- _YOUR GOAL_:
Repeat each record word for word. Leave nothing out.
DATASET EXCERPTS Start Marker
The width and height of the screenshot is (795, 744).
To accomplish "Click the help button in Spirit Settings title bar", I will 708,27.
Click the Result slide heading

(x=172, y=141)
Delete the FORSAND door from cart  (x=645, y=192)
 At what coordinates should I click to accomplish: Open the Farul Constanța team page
DATASET EXCERPTS End Marker
- _RESPONSE FOR THIS EXERCISE_:
The width and height of the screenshot is (795, 744).
To accomplish "Click the help button in Spirit Settings title bar", I will 708,27.
Click the Result slide heading

(x=172, y=141)
Delete the FORSAND door from cart  (x=645, y=192)
 At what coordinates should I click to accomplish: Open the Farul Constanța team page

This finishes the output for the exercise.